Фаер наконец отыскал в стопке из тридцати девяти папок дело Левушкина и открыл его.
– Смотри-ка, док, совершенно чистая энграмма. Ни плюсов, ни минусов. Ни других пометочек. Что бы это значило, а?
– А вы поштудируйте основы физиологии. Может, когда-нибудь и разберетесь.
Фаер кивнул:
– Может, и разберусь. Может, нет. Но в одном я разобрался точно. Ты врал мне, док. Этот сержант Птица не сам умер. Ты убил его. Все равно, что скальпелем пырнул.
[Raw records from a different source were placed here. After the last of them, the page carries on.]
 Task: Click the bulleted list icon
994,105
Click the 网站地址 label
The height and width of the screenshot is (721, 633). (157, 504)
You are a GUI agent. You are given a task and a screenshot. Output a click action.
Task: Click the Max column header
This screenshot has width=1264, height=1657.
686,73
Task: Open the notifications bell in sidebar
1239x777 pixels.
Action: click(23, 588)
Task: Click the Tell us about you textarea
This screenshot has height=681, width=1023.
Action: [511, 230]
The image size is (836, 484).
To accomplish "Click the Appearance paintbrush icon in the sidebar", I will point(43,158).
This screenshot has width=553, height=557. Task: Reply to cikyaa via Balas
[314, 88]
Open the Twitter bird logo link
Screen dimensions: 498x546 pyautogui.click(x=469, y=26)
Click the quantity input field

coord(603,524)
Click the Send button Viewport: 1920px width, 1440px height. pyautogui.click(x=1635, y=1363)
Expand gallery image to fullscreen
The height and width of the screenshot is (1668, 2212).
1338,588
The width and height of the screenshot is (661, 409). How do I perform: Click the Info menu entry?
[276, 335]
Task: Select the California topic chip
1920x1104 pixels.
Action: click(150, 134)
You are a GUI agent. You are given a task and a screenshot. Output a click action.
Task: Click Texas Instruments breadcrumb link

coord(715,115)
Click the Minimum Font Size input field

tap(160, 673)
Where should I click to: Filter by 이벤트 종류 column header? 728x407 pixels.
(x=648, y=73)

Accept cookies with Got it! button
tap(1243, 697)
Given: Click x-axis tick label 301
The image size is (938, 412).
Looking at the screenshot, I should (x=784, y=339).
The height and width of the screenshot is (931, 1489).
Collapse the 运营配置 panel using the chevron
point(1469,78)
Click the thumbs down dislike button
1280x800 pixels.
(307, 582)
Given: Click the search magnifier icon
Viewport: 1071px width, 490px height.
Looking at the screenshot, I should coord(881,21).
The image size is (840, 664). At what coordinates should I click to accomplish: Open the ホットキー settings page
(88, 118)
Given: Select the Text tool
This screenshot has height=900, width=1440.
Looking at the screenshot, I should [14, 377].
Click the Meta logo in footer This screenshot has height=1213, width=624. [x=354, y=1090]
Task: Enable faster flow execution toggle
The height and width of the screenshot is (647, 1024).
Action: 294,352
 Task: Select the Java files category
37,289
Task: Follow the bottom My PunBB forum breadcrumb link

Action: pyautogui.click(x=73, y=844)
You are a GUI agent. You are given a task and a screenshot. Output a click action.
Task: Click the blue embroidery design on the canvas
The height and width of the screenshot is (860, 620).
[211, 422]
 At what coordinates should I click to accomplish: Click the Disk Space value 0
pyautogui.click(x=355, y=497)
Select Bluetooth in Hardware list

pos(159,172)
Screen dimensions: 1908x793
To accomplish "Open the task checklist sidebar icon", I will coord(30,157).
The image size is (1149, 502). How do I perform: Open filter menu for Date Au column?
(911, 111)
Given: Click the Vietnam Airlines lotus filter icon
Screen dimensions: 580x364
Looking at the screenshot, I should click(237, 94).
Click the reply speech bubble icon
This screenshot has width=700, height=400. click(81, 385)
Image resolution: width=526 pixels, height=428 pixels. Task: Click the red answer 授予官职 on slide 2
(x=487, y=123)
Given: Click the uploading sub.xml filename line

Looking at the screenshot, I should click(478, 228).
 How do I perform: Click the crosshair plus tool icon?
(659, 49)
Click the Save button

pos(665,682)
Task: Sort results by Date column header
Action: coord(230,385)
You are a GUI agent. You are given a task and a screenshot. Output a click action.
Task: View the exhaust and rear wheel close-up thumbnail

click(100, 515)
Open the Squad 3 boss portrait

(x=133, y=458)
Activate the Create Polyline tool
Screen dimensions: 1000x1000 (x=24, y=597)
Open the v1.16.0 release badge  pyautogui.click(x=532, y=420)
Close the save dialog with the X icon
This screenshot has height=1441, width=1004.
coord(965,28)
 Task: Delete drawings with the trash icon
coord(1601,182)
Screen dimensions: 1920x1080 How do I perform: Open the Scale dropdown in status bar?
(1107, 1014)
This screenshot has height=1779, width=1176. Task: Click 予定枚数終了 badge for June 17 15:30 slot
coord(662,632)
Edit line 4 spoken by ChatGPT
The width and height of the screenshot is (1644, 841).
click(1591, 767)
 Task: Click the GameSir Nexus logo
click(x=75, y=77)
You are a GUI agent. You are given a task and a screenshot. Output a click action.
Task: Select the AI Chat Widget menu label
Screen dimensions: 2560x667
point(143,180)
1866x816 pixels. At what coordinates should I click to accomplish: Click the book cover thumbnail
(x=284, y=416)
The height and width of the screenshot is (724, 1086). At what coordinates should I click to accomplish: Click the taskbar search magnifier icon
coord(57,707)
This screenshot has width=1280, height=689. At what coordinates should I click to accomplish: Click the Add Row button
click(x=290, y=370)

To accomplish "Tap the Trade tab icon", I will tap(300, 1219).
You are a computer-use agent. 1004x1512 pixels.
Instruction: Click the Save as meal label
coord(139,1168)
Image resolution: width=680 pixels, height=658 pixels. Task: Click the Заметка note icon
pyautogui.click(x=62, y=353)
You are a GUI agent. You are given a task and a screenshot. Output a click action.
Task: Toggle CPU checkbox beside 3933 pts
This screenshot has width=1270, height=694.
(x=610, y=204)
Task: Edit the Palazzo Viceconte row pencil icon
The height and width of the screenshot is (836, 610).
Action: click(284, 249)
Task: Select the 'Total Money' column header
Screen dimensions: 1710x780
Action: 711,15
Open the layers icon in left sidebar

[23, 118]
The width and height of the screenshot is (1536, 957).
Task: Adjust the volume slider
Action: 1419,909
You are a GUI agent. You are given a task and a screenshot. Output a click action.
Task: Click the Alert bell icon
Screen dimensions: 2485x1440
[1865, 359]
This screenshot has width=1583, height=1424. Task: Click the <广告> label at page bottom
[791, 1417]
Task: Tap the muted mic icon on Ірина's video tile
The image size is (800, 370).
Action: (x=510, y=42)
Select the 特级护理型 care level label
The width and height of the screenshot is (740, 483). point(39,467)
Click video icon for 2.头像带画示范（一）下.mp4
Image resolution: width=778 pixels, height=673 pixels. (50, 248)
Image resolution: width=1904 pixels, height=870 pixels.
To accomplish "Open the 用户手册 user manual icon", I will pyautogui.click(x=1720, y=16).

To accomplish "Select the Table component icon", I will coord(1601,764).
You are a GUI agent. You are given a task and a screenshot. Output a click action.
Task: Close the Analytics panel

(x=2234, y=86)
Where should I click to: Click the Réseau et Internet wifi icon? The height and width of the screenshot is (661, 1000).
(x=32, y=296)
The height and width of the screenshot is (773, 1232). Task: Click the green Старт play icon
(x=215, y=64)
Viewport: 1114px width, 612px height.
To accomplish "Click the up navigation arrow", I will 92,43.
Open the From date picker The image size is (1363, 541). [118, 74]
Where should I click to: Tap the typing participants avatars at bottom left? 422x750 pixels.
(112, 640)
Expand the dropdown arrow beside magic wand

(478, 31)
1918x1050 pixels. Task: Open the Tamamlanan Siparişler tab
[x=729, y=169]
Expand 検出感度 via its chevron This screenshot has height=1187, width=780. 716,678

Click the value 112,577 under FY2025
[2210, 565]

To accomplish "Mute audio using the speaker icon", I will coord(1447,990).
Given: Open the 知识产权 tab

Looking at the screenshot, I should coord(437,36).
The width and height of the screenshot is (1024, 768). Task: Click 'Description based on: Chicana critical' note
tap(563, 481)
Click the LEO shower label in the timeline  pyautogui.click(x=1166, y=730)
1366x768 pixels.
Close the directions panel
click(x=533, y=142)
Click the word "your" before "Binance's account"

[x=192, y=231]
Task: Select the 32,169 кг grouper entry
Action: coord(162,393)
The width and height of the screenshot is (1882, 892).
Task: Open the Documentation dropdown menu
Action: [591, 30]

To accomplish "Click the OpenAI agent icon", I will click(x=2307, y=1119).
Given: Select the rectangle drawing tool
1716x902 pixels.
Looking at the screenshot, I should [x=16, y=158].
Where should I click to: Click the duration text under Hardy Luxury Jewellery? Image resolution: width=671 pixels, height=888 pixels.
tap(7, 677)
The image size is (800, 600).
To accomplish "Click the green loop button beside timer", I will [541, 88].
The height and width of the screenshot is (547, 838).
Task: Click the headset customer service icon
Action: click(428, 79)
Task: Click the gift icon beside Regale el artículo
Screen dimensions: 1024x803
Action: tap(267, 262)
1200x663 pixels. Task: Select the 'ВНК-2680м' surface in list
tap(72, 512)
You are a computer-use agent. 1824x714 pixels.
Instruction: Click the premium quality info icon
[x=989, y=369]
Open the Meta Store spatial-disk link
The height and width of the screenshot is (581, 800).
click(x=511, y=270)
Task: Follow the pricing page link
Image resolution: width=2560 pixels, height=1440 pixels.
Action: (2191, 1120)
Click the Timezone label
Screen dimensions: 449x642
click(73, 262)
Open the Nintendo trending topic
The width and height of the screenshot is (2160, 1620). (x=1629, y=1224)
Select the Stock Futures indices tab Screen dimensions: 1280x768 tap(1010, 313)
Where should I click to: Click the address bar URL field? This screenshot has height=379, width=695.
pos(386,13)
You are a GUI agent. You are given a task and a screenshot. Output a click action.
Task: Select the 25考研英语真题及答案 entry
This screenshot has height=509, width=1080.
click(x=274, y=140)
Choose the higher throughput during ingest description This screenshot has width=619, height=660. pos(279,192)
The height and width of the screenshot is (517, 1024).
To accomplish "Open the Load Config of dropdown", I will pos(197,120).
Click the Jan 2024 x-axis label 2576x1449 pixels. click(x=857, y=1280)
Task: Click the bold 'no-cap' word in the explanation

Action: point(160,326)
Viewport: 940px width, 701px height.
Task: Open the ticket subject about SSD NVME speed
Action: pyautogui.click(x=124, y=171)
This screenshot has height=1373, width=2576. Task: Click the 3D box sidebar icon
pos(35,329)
Только потому, что его сознание больше всего подходило.
Перовский усмехнулся и сказал:
– Вы идиот, любезный мой. Потому что узнали много лишнего. Я предупреждал, что не стоит под меня копать.
– А еще я вырубил твою дурацкую защиту. Знаешь, как? Нет, я не искал излучатель. Я просто перерубил питающий кабель.
– Вы, любезный мой, перевысили меру моего терпения. Вы убили Феликса.
– Убил? Думаешь, это было легко? Ты изуродовал его, док Франкенштейн. Он хотел уйти. А я ему помог.
Перовский поднял инъектор.
– Ну что же. В таком случае, я помогу вам. Японцы отказались от покупки. Я больше не нуждаюсь в услугах такого неудачника.
Раздался хлопок, и оперение дротика, пробившего хитиновый покров, распустилось черно-желтым цветком на рукаве комбинезона киборга. Фаер выдернул его и ядовито заметил:
– Кто из нас будет смеяться последним – это мы еще посмотрим. Повтори эту глупость, док, и я воткну тебе этот самый дротик, сам знаешь, куда.
Перовский вынул обойму и посмотрел на просвет:
– Предусмотрительно. Недооценил я такую возможность. Понятно теперь, от чего умер Феликс…
– Только не строй из себя оскорбленную невинность.
Фаер открыл клетку с крысами, которых напоил подозрительной глюкозой, и вынул их за хвосты. Вися вниз головой, крысы и не думали просыпаться. Фаер сунул крыс обратно, поднял пустой контейнер и бросил его Перовскому.
– Думал застать меня утром, дрыхнущим в отключке на полу? Я далеко не святой, да. Но видит бог, не я первый был Брутом. Прощай, док. Я тоже больше в тебе не нуждаюсь. Охотно бы свернул тебе шею, будь я человеком. Ну, да ничего. Тобой скоро вплотную заинтересуются очень серьезные ребята. Так что, жди гостей. А я ухожу.